Segment Start: Excerpted text

The U.S. healthcare system discards $6.25 billion worth of medical supplies and equipment each year, but thanks to the work of a small handful of organizations, some of this waste is being redistributed and reused.
Several organizations throughout the United States, including Atlanta-based MedShare, are helping to reduce medical waste by collecting and sending usable supplies and equipment to hospitals in developing countries. An estimated 2,000 tons, or more than $200 million worth of medical supplies, go unused in the United States
MedShare, recently named one of the top 25 nonprofit organizations in the country by Philanthropy magazine, was founded about two years ago by A.B. Short and Bob Freeman. The organization works with 12 hospitals in Atlanta to collect unopened medical supplies, biomedical equipment and furnishings, and exports these items to needy hospitals overseas.
Last year, MedShare collected 30,000 pounds in medical supplies from participating hospitals, some of which only have been in the program a few months. When MedShare logs the weight of donations, it does not include the heavy furniture and biomedical equipment that many partners contribute. So, considering the lightweight items such as sutures and bandages, 30,000 pounds equals a lot of supplies.
In 2000, MedShare exported 11 40-foot containers filled with medical supplies, furniture and biomedical equipment that otherwise would have ended up in landfills. Additionally, the organization works with medical professionals who visit foreign hospitals on missionary trips to place recycled items in areas that need them. Or, when another nonprofit organization such as a church arranges to send a container to a hospital, MedShare contributes a portion of donated materials to help fill that container.

Segment End: Excerpted text
Segment Start: Extracted data

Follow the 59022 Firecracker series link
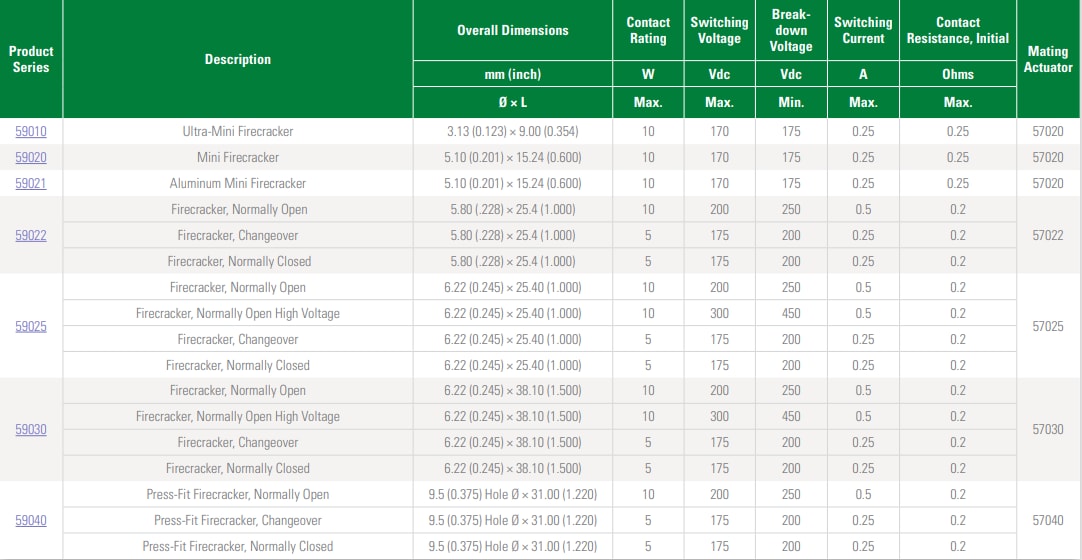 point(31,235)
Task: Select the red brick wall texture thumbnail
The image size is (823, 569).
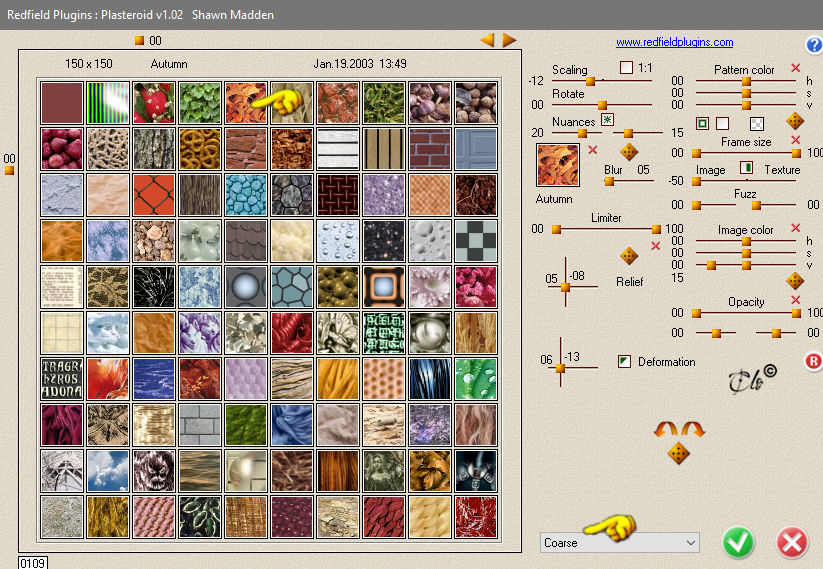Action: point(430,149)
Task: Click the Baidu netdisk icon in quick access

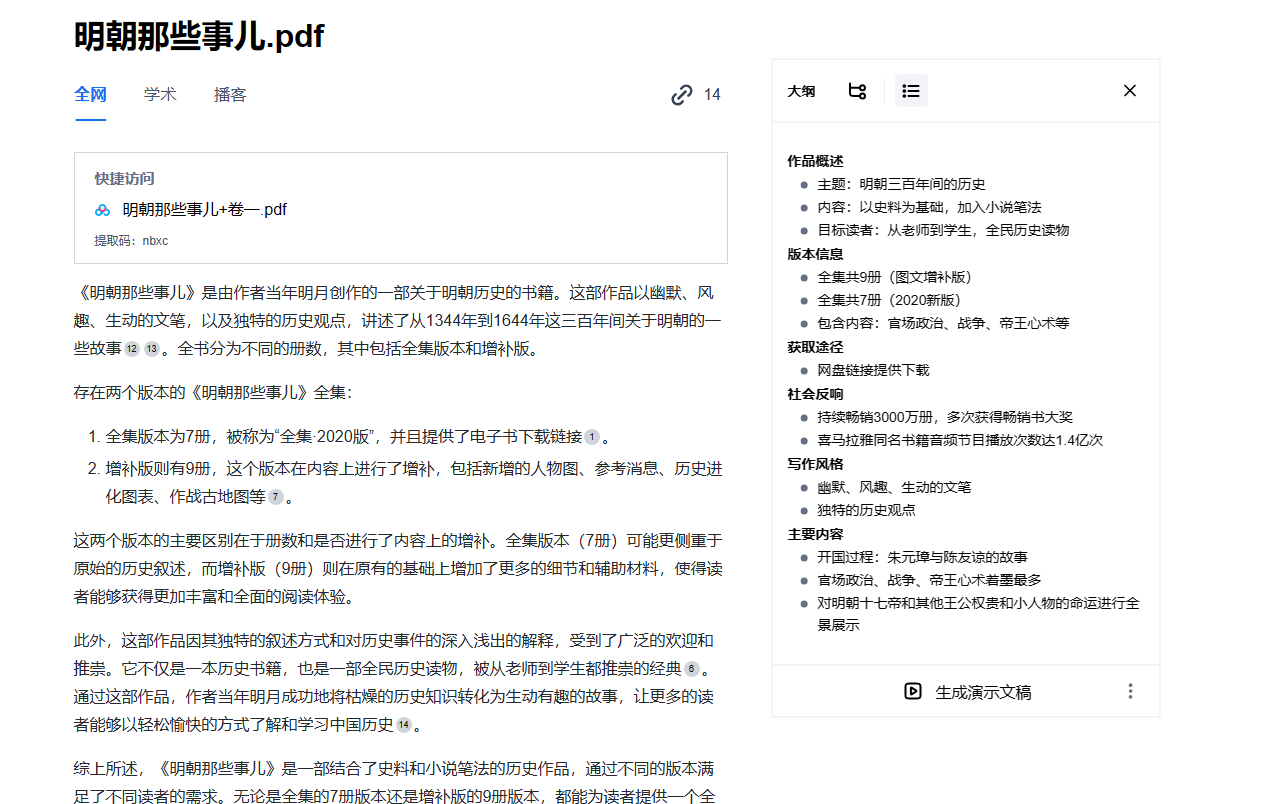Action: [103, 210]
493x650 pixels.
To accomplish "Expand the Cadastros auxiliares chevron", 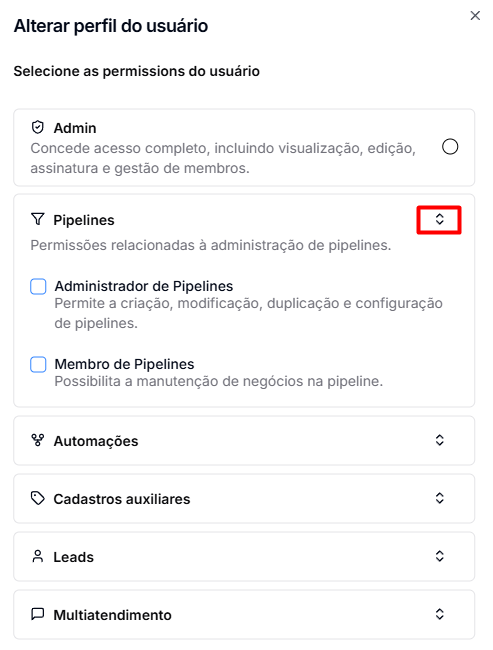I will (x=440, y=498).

Segment End: Extracted data

* [Required work]: Copy the medical-waste text from the words "Several organizations throughout" through "needy hospitals overseas.", changing "developing countries" to "low-income countries".

* [Result]:
Several organizations throughout the United States, including Atlanta-based MedShare, are helping to reduce medical waste by collecting and sending usable supplies and equipment to hospitals in low-income countries. An estimated 2,000 tons, or more than $200 million worth of medical supplies, go unused in the United States
MedShare, recently named one of the top 25 nonprofit organizations in the country by Philanthropy magazine, was founded about two years ago by A.B. Short and Bob Freeman. The organization works with 12 hospitals in Atlanta to collect unopened medical supplies, biomedical equipment and furnishings, and exports these items to needy hospitals overseas.